There are many challenges standing in between you and the end of the divorce process. For many, there is one that stands out from the crowd: property division.
There is more to property division than meets the eye, as you aren't always going to get exactly what you want. Even so, there are steps you can take to put yourself in position for success.
One of the first things you should do is create a property division checklist. With this in hand, it's much easier to understand what you own jointly, what you own separately, and what will come into play as your divorces moves forward.
A property division checklist is typically broken down into four distinct categories:
- Real property, such as the family home, vacation homes, undeveloped land, and business real estate
- Personal property, including but not limited to crystal, china, collectibles, home furnishings, electronics, rugs, computers, home office equipment, furs, and clothing
- Financial assets, such as checking and savings accounts, educational accounts, pensions, retirement accounts, cash on hand, mutual funds, stocks and bonds, and life insurance policies have a cash value
- Business assets, such as professional practices, partnerships, and any money associated with a company
With this in mind, you can input your assets into the appropriate category. When doing so, make note of anything that isn't subject to division, such as something you brought into the marriage.

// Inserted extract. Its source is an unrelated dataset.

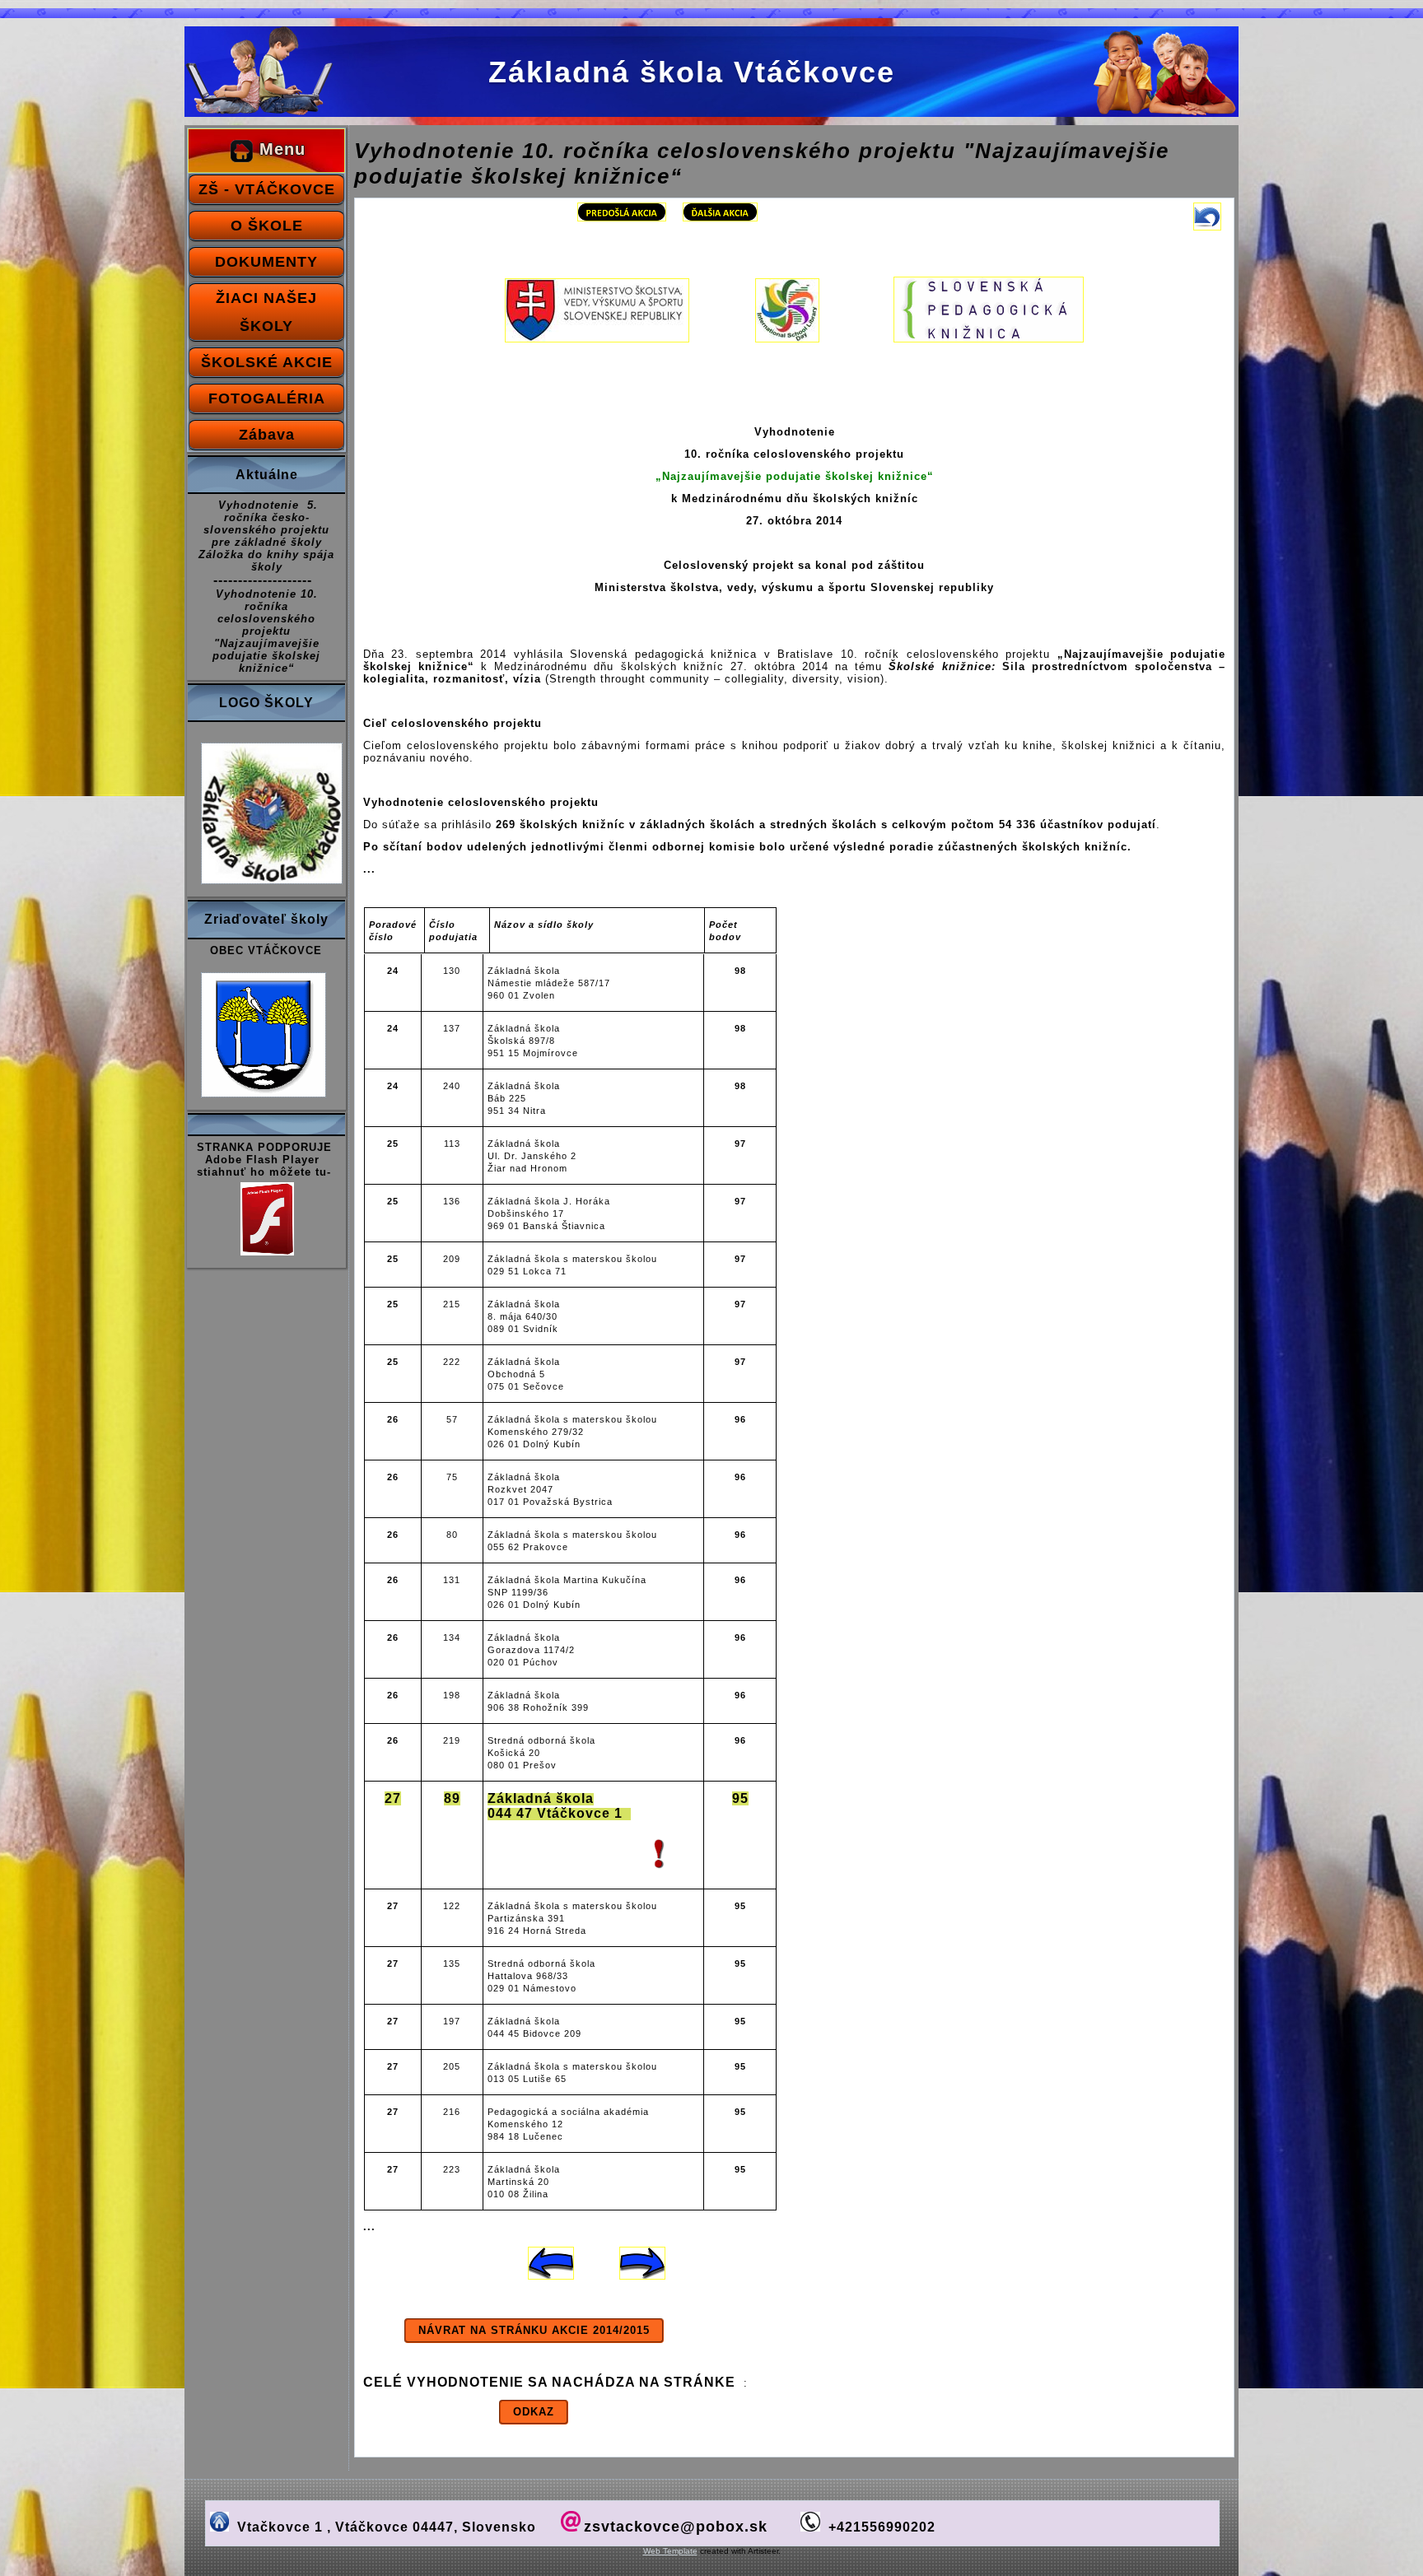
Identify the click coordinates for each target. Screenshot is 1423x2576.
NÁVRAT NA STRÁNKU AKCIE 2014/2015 (534, 2330)
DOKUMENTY (266, 262)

In addition to property division, your debt will also come into play. For instance, if you have joint credit card debt, you will need to figure out a way to deal with this in a fair and timely manner.
There is nothing simple about property division, so that's why you need to remain organized from beginning to end. This will help you avoid mistakes that could cost you time and money.
Once you have a property division checklist, you can begin the process of working out "who gets what" with your soon to be former spouse.